PGA Tuesday: Raves For Southern Hills, Phil Is Missed (Ish)
Tiger talks "legacy" golf and Southern Hills. Plus, tee times, grain talk, beer talk, Cejka's latest "book" drama and an extra beefy edition of Quotables.
Players stepped up to the 2022 PGA Championship microphone and offered golf course assessments, answered questions about various off-course business greed news, the missing defending champion and expensive beer.
Tiger Woods offered his most direct remarks to date on the PGA Tour Model v. LIV Golf vision for the game, and I posted all of them on the blog if that’s your thing. I’d also point you to assessments from Bob Harig, Mark Cannizzaro and Doug Ferguson.
But since this is a major championship-devoted newsletter, I’ll just share this statement from Woods about where he and Phil Mickelson differ. The remarks sounded impressive as he uttered it and looks more profound in print:
“You know, he has his opinion on where he sees the game of golf going. You know, I have my viewpoint how I see the game of golf, and I've supported the Tour and my foundation has run events on the Tour for a number of years.
“I just think that what Jack and Arnold have done in starting the TOUR and breaking away from the PGA of America and creating our tour in '68 or '69, somewhere in there, I just think there's a legacy to that. I've been playing out here for a couple of years over decades, and I think there's a legacy do it. I still think that the Tour has so much to offer, so much opportunity.
“I believe in legacies. I believe in major championships. I believe in big events, comparisons to historical figures of the past. There's plenty of money out here. The Tour is growing. But it's just like any other sport. It's like tennis. You have to go out there and earn it. You've got to go out there and play for it. We have opportunity to go ahead and do it. It's just not guaranteed up front.”

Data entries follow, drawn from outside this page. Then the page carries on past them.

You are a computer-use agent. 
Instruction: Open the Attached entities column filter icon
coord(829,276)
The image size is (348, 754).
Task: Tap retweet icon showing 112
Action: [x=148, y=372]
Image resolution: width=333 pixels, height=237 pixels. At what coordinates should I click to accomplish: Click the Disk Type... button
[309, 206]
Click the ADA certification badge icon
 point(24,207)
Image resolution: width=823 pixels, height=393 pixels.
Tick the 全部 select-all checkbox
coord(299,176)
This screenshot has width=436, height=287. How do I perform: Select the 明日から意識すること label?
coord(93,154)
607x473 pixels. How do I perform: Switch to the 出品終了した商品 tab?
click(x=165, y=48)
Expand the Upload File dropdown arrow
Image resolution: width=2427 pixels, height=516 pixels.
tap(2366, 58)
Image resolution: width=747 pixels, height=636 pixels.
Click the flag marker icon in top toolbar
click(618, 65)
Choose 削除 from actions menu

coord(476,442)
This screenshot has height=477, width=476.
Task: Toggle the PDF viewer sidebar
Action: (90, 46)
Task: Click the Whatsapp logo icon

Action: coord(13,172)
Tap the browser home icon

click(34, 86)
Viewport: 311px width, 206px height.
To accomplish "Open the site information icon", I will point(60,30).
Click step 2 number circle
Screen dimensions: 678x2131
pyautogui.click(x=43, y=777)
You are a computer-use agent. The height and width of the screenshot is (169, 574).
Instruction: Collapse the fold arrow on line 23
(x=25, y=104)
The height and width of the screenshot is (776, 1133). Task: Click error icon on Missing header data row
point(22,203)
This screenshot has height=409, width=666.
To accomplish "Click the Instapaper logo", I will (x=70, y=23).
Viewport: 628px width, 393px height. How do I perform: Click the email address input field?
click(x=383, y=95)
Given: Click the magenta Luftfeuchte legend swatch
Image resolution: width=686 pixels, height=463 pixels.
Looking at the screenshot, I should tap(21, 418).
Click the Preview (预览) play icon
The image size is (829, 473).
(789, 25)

Wait, you mean elite golf isn’t about arriving at the 4th tee shotgun start in a London black cab? With a bro-ish hand shake from Greg Norman? All while pledging allegiance to the Crown Prince and the gospel of Aramco’s wonderful influence on gas prices because you played a little too much baccarat? Go figure!
Let’s get to this very exciting major championship before us.
Starting Times Released
The PGA of America announced starting times Tuesday and put Tiger Woods with two players who are a win shy of the career Grand Slam: Rory McIlroy and Jordan Spieth. Only one has a chance to join Tiger this week in the elitist of elite clubs.
Who does the PGA have kicking things off Thursday morning at 7:00 a.m.? Former champions John Daly, Shaun Micheel and Y.E. Yang. Did not see that one coming. Not Wednesday night Hooters meet-and-greet for JD!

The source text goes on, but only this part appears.